Не удивительно, что, будучи большим мастером по части блефа, он из всех карточных игр ставил выше всего покер и играл в него всякий раз, как находил себе партнеров, играл в него даже во сне — то ли с каким-нибудь историческим персонажем, то ли с дальним родственником, давно скончавшимся, о роли которого в своей реальной жизни он практически ничего не припоминал, и даже с людьми, которые — опять-таки в реальной жизни — наверное, недвусмысленно бы отказались находиться с ним в одной комнате. В этом же сне он видел, как собирает в пачечку сданные ему пять карт, смотрит первую — шут в колпаке и с бубенчиками; затем осторожным давлением большого пальца обнажает верхний край следующей, а затем еще одной и постепенно убеждается, что на руках у него пять джокеров. «Восхитительно», — думает он, нисколько не удивляясь тому, что их много, и делает первую ставку, которую Генрих Восьмой (с картины Гольбейна) [51], у которого на руках четыре дамы, тут же удваивает. И тут он проснулся с покерным, невозмутимым лицом.
Утро было туманно-сумрачное, так что пришлось включить лампу на прикроватном столике. Застилавшая окно тюлевая дымка выглядела грязной. За такую плату (пусть и не факт, подумал он, что хоть что-то будет заплачено) могли бы дать номер и получше. Вдруг он ощутил приятный укол воспоминания о возбуждающей любопытство вчерашней встрече.
Любовные свои приключения Рекс, как правило, вспоминал без неги. Марго оказывалась исключением.
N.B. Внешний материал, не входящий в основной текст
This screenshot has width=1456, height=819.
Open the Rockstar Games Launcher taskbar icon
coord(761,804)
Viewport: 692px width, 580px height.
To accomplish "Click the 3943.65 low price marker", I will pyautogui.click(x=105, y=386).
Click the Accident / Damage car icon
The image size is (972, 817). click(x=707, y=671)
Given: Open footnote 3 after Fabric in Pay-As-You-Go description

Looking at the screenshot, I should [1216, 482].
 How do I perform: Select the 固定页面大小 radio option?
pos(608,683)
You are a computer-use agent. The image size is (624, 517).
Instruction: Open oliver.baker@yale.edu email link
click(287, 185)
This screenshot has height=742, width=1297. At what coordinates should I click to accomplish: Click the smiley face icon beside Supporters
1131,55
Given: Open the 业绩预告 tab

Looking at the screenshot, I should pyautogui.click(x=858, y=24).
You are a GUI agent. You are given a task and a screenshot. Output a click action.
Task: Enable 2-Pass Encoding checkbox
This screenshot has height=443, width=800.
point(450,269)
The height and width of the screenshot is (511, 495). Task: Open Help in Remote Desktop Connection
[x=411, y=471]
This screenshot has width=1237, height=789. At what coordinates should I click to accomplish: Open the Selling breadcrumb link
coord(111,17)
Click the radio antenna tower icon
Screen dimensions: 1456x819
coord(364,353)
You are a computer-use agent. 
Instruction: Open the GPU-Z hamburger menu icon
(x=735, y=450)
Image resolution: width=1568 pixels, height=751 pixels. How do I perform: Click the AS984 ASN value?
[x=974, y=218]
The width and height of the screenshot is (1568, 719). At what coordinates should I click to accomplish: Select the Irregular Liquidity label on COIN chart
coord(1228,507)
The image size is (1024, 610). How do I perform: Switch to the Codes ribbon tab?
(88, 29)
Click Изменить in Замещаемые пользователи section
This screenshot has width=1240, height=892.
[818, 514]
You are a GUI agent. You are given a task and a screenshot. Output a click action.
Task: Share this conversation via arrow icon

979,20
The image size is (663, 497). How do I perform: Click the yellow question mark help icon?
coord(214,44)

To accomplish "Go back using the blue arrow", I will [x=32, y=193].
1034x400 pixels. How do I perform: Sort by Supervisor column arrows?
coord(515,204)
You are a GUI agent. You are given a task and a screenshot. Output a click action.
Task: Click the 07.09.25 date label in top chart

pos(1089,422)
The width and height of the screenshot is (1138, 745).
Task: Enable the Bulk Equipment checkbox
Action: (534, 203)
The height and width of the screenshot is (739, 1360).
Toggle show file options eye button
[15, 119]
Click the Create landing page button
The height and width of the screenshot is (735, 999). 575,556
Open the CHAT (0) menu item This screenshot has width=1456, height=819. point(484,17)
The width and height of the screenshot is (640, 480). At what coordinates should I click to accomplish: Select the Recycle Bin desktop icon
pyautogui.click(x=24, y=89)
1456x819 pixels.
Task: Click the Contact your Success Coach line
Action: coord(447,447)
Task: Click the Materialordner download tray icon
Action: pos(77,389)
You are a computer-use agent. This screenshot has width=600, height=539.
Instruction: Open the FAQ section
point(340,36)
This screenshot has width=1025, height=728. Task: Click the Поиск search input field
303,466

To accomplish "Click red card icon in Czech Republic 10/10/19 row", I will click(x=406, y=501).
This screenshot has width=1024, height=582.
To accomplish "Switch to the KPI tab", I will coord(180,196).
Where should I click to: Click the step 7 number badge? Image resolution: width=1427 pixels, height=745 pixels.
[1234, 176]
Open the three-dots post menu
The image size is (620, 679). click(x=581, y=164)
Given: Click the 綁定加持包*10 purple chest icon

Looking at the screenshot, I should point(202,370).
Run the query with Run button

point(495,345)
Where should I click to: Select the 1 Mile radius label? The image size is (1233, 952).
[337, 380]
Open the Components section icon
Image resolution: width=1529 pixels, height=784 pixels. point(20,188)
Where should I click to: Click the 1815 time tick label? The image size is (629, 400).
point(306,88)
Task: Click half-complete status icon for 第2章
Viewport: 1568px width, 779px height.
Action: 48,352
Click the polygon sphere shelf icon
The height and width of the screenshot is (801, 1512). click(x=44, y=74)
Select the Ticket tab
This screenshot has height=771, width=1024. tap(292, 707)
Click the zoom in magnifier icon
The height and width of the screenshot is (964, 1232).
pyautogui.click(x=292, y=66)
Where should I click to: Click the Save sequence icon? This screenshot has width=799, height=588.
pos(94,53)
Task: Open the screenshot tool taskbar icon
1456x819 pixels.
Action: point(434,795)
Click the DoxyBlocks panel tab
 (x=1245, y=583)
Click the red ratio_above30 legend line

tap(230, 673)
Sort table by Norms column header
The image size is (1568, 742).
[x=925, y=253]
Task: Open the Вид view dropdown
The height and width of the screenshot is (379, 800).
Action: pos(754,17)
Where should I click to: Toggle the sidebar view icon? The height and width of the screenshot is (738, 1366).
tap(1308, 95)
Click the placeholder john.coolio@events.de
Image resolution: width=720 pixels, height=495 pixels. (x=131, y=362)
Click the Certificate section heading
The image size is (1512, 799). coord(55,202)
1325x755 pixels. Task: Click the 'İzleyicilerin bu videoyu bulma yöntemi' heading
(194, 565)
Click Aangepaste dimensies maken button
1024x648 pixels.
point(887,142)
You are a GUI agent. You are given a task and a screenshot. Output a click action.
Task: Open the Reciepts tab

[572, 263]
За эти последние два года он часто ловил себя на том, что вспоминает о ней; и он часто с чувствительной грустью посматривал на сохраненный им быстрый карандашный эскиз; это было странное для него чувство, потому что Аксель Рекс был, мягко говоря, циником.
Стремительно уехав из Германии юношей (накануне войны, очень удачно избегнутой), он оставил нищую, полоумную мать, которая на другой же день после его отъезда в Монтевидео упала в пролет лестницы и убилась насмерть. В детстве он обливал керосином и поджигал живых мышей, которые, горя, еще бегали, как метеоры. А уж в то, что он вытворял с кошками, лучше даже стараться не вникать. В зрелые же годы, когда развились его артистические дарования, Рекс находил более изощренные способы удовлетворения своего любопытства — не нездорового, болезненного, для которого предусмотрен соответствующий медицинский термин (ничего подобного и в помине не было), а просто бесстрастного, широкоглазого любопытства к тем рисункам на полях, которые жизнь поставляла его искусству. Ему нравилось помогать жизни обретать глуповатые очертания и беспомощно окарикатуриваться. Он терпеть не мог разыгрывать по отношению к окружающим злые шутки, он предпочитал, чтобы те происходили случайно и чтобы от него требовалось лишь чуть-чуть подтолкнуть колесо, а дальше бы события стремительно раскручивались сами собой. Обманывать окружающих доставляло ему удовольствие, — и чем меньше для этого требовалось усилий, тем более привлекательной выглядела шуточка. Но при всем при том этот опасный человек с карандашом в руке был очень тонким художником.